Ousamos ser livres; permaneçamos livres por nós mesmos, e para nós mesmos; imitemos a criança em crescimento; sua própria força rompe as amarras que a conduzem, que se lhe tornam inúteis e penosas ao caminhar. Que povo lutou contra nós?; que povo colhia os frutos de nossos esforços?; e que desonroso absurdo, conquistar para ser escravos! 
Escravos – deixem para a nação francesa esse odioso epíteto. Eles conquistaram para não mais ser livres. Sigamos outros passos; imitemos outras nações que, transmitindo sua aspiração ao futuro e temendo deixar à posteridade um exemplo de covardia, preferiram ser exterminadas a serem removidas da lista de povos livres. Cuidemos, ao mesmo tempo, para que um espírito de proselitismo não destrua o trabalho; deixemos nossos vizinhos respirar em paz; deixemos que viva pacificamente sob o escudo das leis que forjaram para si mesmos; cuidemos para não nos tornarmos agitadores revolucionários – não nos constituirmos legisladores das Antilhas – para não considerarmos como glória a suspensão da tranquilidade das ilhas vizinhas. Elas não foram, como a que habitamos, banhadas pelo sangue inocente dos habitantes; elas não têm vingança a exercer contra a autoridade que as protege. Felizes, sem nunca terem experimentado a pestilência que nos destruiu, devem desejar o bem a nossa posteridade. 
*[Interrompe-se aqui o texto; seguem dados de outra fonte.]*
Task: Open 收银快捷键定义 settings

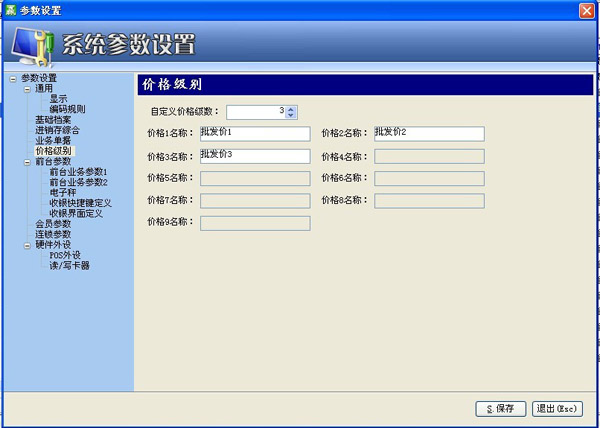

Paz com nossos vizinhos, mas amaldiçoado seja o nome francês. Ódio eterno à França – tais são os nossos princípios.  
Nativos do Haiti, meu feliz destino me reserva ser um dia a sentinela que deve defender o ídolo ao qual agora fazemos sacrifícios. Envelheci lutando por vocês, por vezes praticamente só; e se tenho sido feliz o bastante para lhes restituir o dever sagrado que me foi confiado, recordem-se que cabe a vocês, no presente, protegê-lo. Ao lutar por sua liberdade, trabalhei por minha própria felicidade: antes que seja consolidada por leis que assegurem as liberdades individuais, seus chefes, que aqui reuni, e eu mesmo devemos-lhes esta última prova de nossa lealdade. 
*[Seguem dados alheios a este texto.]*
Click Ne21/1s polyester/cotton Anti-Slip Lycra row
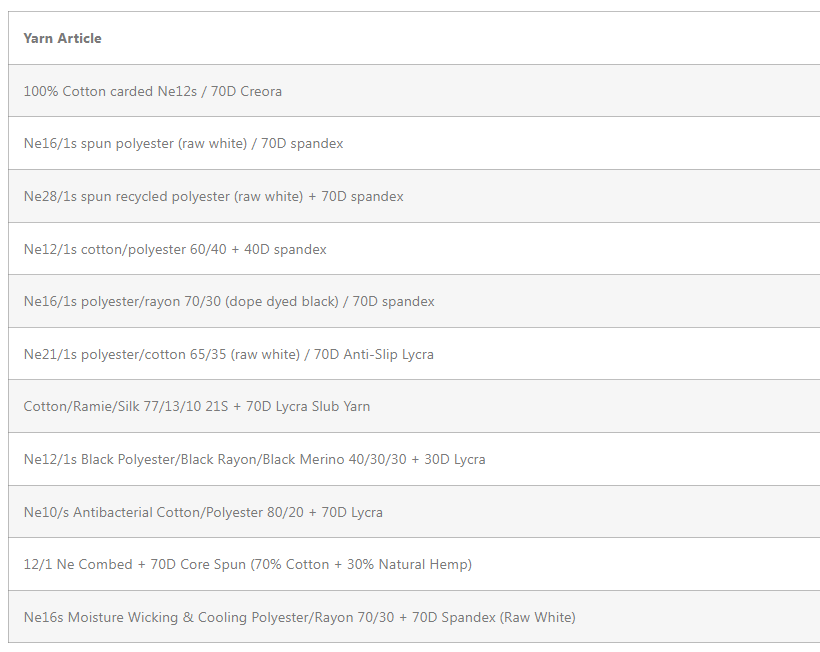This screenshot has height=652, width=820. click(414, 354)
Generais e outros chefes, unam-se a mim pela felicidade de nosso país: é chegado o dia – o dia que perpetuará eternamente nossa glória e independência.  
Se existe entre vocês um coroação indiferente, deixem-no retirar-se e estremecer ao proferir o juramento, que é o de nos unir. Juremos ao mundo inteiro, à posteridade, a nós mesmos, afastar-nos da França para todo sempre, e morrer em vez de viver sob seu domínio – de lutar até o último suspiro pela independência de nosso país. 
E você, povo tanto tempo no infortúnio, testemunhe o juramento que ora pronunciamos. Lembre-se que foi sua fidelidade e coragem que me sustentaram quando ingressei na carreira de liberdade para combater o despotismo e a tirania, contra os quais você tem lutado nesses últimos catorze anos; lembre-se que sacrifiquei tudo para lançar-me em sua defesa – pais, filhos, fortuna – e agora sou rico somente em sua liberdade; que meu nome tornou-se um horror a todos os amigos da escravidão, ou déspotas; e os tiranos apenas o pronunciam para amaldiçoar o dia que me deu à luz. Se vocês alguma vez se recusarem ou receberem com queixas as leis que o anjo protetor que guarda seus destinos me irá ditar para sua felicidade, vocês merecerão o destino de um povo ingrato. Mas longe de mim este terrível pensamento: vocês serão os guardiões da liberdade que acalentam, o sustento do Chefe que os governa.  
Jurem, portanto, viver livres e independentes, e preferir a morte a tudo aquilo que os levaria a recoloca-los sob a opressão; jurem perseguir para todo o sempre os traidores e inimigos de sua independência. 

J.J Dessalines
Quartel-General, Gonaïves, 


1º de janeiro de 1804, 1° Ano da Independência.

Prólogo da Declaração de Independência do Haiti, no qual o título, em tom de apelo público, é notável: Liberdade ou Morte.